● **TASK STATEMENT**
The entries should be given again so that each one matches the original exactly.
SOURCE MATERIAL: Begin
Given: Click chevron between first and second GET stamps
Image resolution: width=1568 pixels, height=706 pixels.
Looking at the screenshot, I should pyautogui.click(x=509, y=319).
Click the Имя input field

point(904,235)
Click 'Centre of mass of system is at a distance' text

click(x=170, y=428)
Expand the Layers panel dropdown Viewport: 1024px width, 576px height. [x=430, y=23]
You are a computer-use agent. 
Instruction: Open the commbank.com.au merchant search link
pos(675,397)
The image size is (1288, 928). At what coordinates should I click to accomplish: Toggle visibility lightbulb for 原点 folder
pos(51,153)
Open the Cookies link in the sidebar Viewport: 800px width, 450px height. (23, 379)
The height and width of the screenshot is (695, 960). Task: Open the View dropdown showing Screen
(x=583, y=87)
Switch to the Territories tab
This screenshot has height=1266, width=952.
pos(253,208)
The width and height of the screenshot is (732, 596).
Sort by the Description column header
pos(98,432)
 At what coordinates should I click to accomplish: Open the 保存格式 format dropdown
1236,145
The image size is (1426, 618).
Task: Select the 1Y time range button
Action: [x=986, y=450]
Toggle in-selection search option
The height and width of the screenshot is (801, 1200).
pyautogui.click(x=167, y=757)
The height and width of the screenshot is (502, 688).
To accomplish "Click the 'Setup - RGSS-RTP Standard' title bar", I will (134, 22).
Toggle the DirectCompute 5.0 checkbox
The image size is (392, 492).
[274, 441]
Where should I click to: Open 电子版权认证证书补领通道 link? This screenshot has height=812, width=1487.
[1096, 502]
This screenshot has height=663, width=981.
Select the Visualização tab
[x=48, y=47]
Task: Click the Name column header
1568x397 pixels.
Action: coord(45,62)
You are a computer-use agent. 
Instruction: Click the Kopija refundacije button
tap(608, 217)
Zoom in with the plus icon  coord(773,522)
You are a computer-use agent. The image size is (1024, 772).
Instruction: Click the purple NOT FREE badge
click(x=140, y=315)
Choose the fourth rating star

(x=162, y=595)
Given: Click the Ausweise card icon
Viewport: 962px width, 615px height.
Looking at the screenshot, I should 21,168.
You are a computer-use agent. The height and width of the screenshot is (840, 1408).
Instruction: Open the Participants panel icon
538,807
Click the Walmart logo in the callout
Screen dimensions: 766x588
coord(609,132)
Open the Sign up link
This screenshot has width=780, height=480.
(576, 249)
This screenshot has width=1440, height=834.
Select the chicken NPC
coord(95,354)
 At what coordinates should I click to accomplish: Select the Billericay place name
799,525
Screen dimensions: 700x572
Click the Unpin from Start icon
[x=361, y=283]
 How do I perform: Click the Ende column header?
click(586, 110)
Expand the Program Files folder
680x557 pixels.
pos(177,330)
SOURCE MATERIAL: End
● **ANSWER TO THE EXERCISE**
Given: Click chevron between first and second GET stamps
Image resolution: width=1568 pixels, height=706 pixels.
Looking at the screenshot, I should pyautogui.click(x=509, y=319).
Click the Имя input field

point(904,235)
Click 'Centre of mass of system is at a distance' text

click(x=170, y=428)
Expand the Layers panel dropdown Viewport: 1024px width, 576px height. [x=430, y=23]
You are a computer-use agent. 
Instruction: Open the commbank.com.au merchant search link
pos(675,397)
The image size is (1288, 928). At what coordinates should I click to accomplish: Toggle visibility lightbulb for 原点 folder
pos(51,153)
Open the Cookies link in the sidebar Viewport: 800px width, 450px height. (23, 379)
The height and width of the screenshot is (695, 960). Task: Open the View dropdown showing Screen
(x=583, y=87)
Switch to the Territories tab
This screenshot has height=1266, width=952.
pos(253,208)
The width and height of the screenshot is (732, 596).
Sort by the Description column header
pos(98,432)
 At what coordinates should I click to accomplish: Open the 保存格式 format dropdown
1236,145
The image size is (1426, 618).
Task: Select the 1Y time range button
Action: [x=986, y=450]
Toggle in-selection search option
The height and width of the screenshot is (801, 1200).
pyautogui.click(x=167, y=757)
The height and width of the screenshot is (502, 688).
To accomplish "Click the 'Setup - RGSS-RTP Standard' title bar", I will (134, 22).
Toggle the DirectCompute 5.0 checkbox
The image size is (392, 492).
[274, 441]
Where should I click to: Open 电子版权认证证书补领通道 link? This screenshot has height=812, width=1487.
[1096, 502]
This screenshot has height=663, width=981.
Select the Visualização tab
[x=48, y=47]
Task: Click the Name column header
1568x397 pixels.
Action: coord(45,62)
You are a computer-use agent. 
Instruction: Click the Kopija refundacije button
tap(608, 217)
Zoom in with the plus icon  coord(773,522)
You are a computer-use agent. The image size is (1024, 772).
Instruction: Click the purple NOT FREE badge
click(x=140, y=315)
Choose the fourth rating star

(x=162, y=595)
Given: Click the Ausweise card icon
Viewport: 962px width, 615px height.
Looking at the screenshot, I should 21,168.
You are a computer-use agent. The height and width of the screenshot is (840, 1408).
Instruction: Open the Participants panel icon
538,807
Click the Walmart logo in the callout
Screen dimensions: 766x588
coord(609,132)
Open the Sign up link
This screenshot has width=780, height=480.
(576, 249)
This screenshot has width=1440, height=834.
Select the chicken NPC
coord(95,354)
 At what coordinates should I click to accomplish: Select the Billericay place name
799,525
Screen dimensions: 700x572
Click the Unpin from Start icon
[x=361, y=283]
 How do I perform: Click the Ende column header?
click(586, 110)
Expand the Program Files folder
680x557 pixels.
pos(177,330)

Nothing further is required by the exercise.